In the States and in the souls where Confederate flags still fly, they fluttered at half-mast last March for M.E. Bradford, gentleman, scholar, political thinker, and Good Old Rebel, who departed this world too soon at the age of 58. Yet the legacy he left to an America now being reconstructed to suit political correctness and political expediency is one that not only his Southern friends, students, colleagues, and admirers should receive. The two countries he loved so much—America and the South—need to take their stand on the ground he unflinchingly defended.
Trained as a Faulkner scholar at Vanderbilt. Dr. Bradford wound up best known for his political thought and the political action to which his thought led. At the center of that thought was the American South, whose native and faithful son Mel was, though his thought was not limited to it and the South he represented was a far march from the cavaliers and belles sipping brandy on the veranda that Hollywood and romance novels have inflicted on us.
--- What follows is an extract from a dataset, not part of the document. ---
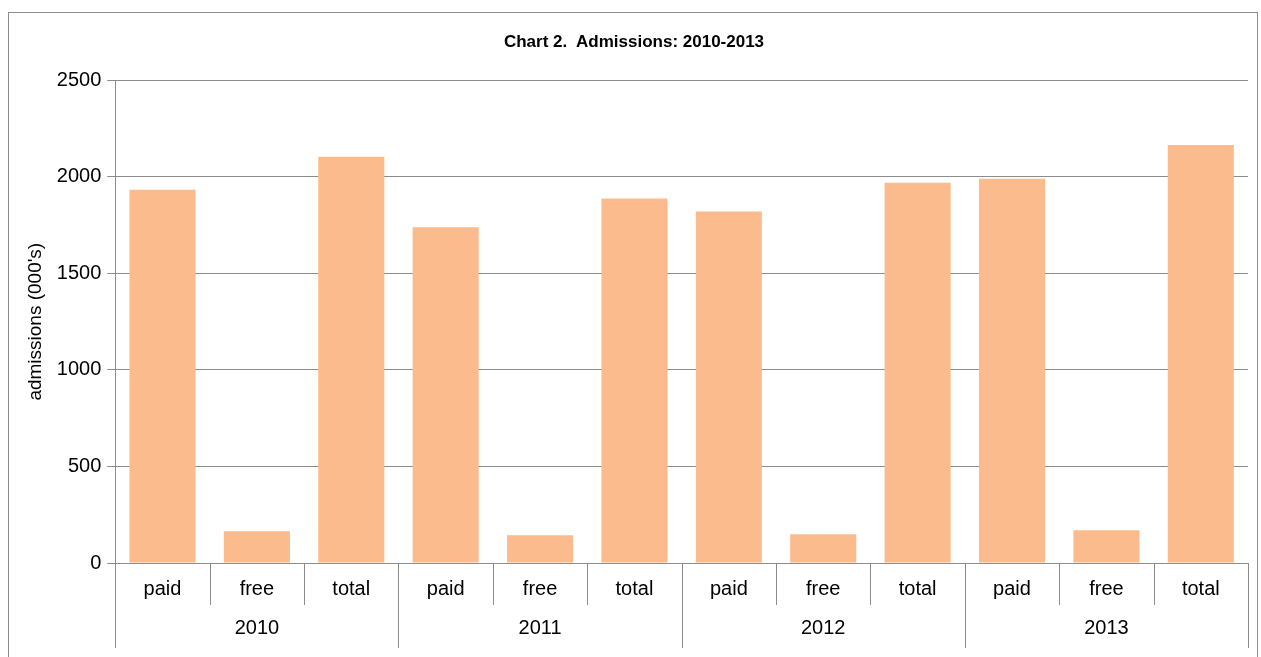 The width and height of the screenshot is (1261, 657). I want to click on text: 2013, so click(1106, 626).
Mel Bradford’s South had the hard beauty of old women who have buried their sons, of Texas frontiersmen who have fought Comanches, of small farmers who have worked barren fields alone and died at Shiloh for a cause that could not win. His was the South that sings the human tragedy, a drama that never leaves the stage no matter how rich, powerful, and progressive its actors and spectators might swell.
It was a South that Mel knew intimately and personally. In graduate school, budding historians arc instructed to study documents until the records speak to them. Documents not only spoke to Mel Bradford but carried on a lifelong conversation with him. Yet, as staggering as was his erudition in documents—of the American Revolution, the Civil War, British and European history, political and social philosophy, the classics of Latin, English, and American literature—it was a mere shadow of what he knew firsthand.
To talk with Mel was to make an odyssey in time. He would ask a young man whom he had never met the Southerner’s traditional first question—”Where y’all from?”—and then proceed to tell him about whatever place that was: its history, its geography, what kind of crops its soil supported, what sort of people settled it, what its politics were in the War Between the States (the “late unpleasantness,” as he called it) and why—and he could speak almost as much about New England or the Midwest. He knew the South and America by county and creek, and in debate with him the easy generalizations and abstractions in which our history is usually couched crumbled before his knowledge.
It was that deep intimacy with the past that was the core of his political theory. In 1981, when he was a candidate for the chairmanship of the National Endowment for the Humanities, his neoconservative and leftist critics characteristically managed to miss the whole point of his thought. They ranted about his leadership of Wallace Democrats in Texas in 1972, his criticism of Abraham Lincoln, and his case against civil rights legislation and dismissed him as a bigot or a dinosaur.
Even after Dr. Bradford had lost the nomination, columnist George Will, in an ugly little bucket of sneers, smirked that he represented the “nostalgic Confederate remnant in the conservative movement,” while another neoconservative pronounced that “the Reagan administration no more needs to sign on Stephen Douglas Democrats than it does Tip O’Neill Democrats.”
Yet the point of Dr. Bradford’s deep knowledge of the history of a community was more than nostalgia. It spoke to the truth that human society is not founded on abstract “propositions,” “social contracts,” or “higher laws” such as Lincoln and his political descendants invoke. A society, he argued, is “grown, not made,” undesigned by human reason, “bound by blood, place and history,” and should be governed in accord with them and their norms.
By contrast, political messiahs like Lincoln and the bumper-sticker crusades they launch rule by government “poured in from the top.” They generate tyranny and the internecine carnage of civil war, and in the last days of this century, as in most of the rest of it, we wade in their legacy of blood.
Mel Bradford was a traditionalist whose teaching leaves us a gentler inheritance. It may be long before Americans and their leaders have the wisdom and the grace to take it up, but when we do the banners this Good Old Rebel bore will unfurl once again.